A nested function that captures (some of) the local variables of its parent function is called a closure. If you just take the code of the function, i. e.:

def is_letter(c):
    return 'A' <= c <= 'Z' or 'a' <= c <= 'z' or c in special_chars

there is an unresolved (open) reference to special_chars in this code. Before Python can execute the code, it needs to close the open references in the code. If we build a closure of a function, we combine the function with a dictionary that gives a value for each open reference in the code.

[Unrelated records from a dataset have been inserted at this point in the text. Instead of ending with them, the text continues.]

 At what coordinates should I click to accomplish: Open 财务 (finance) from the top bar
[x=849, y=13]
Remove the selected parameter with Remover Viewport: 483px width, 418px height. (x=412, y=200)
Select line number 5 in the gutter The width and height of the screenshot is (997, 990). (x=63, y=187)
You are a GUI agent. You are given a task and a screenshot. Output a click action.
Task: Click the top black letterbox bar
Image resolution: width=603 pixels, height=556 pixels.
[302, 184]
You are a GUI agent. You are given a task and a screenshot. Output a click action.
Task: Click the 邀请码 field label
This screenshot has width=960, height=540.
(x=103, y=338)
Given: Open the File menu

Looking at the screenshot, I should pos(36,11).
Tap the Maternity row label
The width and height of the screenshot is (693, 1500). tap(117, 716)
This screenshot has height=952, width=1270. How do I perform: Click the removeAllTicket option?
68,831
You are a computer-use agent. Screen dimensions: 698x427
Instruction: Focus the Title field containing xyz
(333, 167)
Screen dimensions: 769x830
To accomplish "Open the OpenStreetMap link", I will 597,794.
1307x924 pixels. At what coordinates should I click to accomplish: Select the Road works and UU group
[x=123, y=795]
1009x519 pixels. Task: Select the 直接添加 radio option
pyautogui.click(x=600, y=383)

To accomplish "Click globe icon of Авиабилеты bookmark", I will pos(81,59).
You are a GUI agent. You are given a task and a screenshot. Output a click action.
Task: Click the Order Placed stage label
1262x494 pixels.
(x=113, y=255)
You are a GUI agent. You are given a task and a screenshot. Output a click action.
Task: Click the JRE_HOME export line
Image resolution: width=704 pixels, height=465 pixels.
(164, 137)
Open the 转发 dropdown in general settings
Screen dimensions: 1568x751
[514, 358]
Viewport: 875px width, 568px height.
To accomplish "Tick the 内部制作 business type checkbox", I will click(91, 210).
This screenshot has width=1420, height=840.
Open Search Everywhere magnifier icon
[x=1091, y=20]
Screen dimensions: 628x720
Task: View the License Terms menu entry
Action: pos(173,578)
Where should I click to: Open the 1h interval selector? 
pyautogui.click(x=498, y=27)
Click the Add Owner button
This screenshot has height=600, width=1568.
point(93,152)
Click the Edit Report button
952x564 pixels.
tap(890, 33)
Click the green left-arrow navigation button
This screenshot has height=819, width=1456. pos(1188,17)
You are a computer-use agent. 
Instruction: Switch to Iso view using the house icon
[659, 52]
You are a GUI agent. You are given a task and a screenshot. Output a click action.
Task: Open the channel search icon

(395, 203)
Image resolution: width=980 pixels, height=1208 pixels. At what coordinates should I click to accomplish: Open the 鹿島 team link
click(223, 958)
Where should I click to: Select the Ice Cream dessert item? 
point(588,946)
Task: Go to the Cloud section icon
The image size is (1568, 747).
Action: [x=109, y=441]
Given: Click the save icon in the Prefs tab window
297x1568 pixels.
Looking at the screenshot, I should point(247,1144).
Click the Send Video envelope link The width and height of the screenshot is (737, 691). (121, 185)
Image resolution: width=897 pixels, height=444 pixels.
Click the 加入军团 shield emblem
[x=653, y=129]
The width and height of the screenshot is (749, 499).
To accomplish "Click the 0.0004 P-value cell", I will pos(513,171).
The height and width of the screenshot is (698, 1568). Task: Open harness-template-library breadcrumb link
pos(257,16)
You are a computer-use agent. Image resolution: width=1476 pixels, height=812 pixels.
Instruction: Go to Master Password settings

Python builds closures in two steps. The code of a function has a list of free (open) variables, which you can access as f.__code__.co_freevars. Whenever you create a new function with def, Python finds a value for each of these free/open variables in the code, and then stores these values in a field called __closure__ (packed as a Cell, but we’ll cover that later).

def make_is_letter(special_chars: set):
    def is_letter(c):
        return 'A' <= c <= 'Z' or 'a' <= c <= 'z' or c in special_chars

    return is_letter

is_letter_A = make_is_letter({'_', '-', '?'})
print(is_letter_A.__code__.co_freevars)
print(is_letter_A.__closure__[0].cell_contents)

If you fancy, you can actually manipulate the captured variable (even though the adults will probably tell you not to do that):

is_letter_A.__closure__[0].cell_contents.add('!')

When you look closely at closures, you will see that Python is smart enough to figure out which variables are really needed in a function. Hence, it will not capture the entire local namespace of the surrounding function scope, but only what is really needed.

By the way: another way to inspect the closure of a function is, of course, through the inspect module:

import inspect
print(inspect.getclosurevars(is_letter_A))

Functions Are Objects

More than Code.

Traditionally, we tend to think of a function in the context of code. A function, that is a special part of your code, a part you can jump to, and then return from. In Python, however, functions are first-class objects: a function is not just a piece of code, but truly a full (data) object, and thus something you can store in a variable, or pass on as an argument, for instance. The code of a function is, of course, an important part of it. But there is other data stored along with it, such as values for its default arguments, or the variables needed to form the closure. There is thus a clear distinction between a function, and its code.

Whenever Python encounters a def statement, it creates a new function, that is a new function object. This does not mean that the function’s source code is recompiled. The code part of a function (which is an object, too), is created by the compiler only once, and then shared by all functions, which are created by the same def statement. But each time, Python will recompute values for the default parameters, and the closure variables. Naturally, you will only ever take notice of that if your function definition is executed more than once during a program’s execution; hence, if the function definition is inside a loop, or another (repeatedly called) function.

Conclusion

We have covered a lot of ground in today’s article. Something as seemingly innocuous as nesting functions quickly led to cases, where we had to think about keeping local variables alive. The technique used for this are closures. Doing this correctly is far from trivial, though, and there are some crucial issues we have not covered yet.

One of the take aways is that a function object in Python is not just the code. It has additional fields to capture the values of default arguments, and the surrounding scope, among others. If we combine the code of a function in this way with values for each of its (open/free) variables, it is called a closure. This makes function objects incredibly powerful.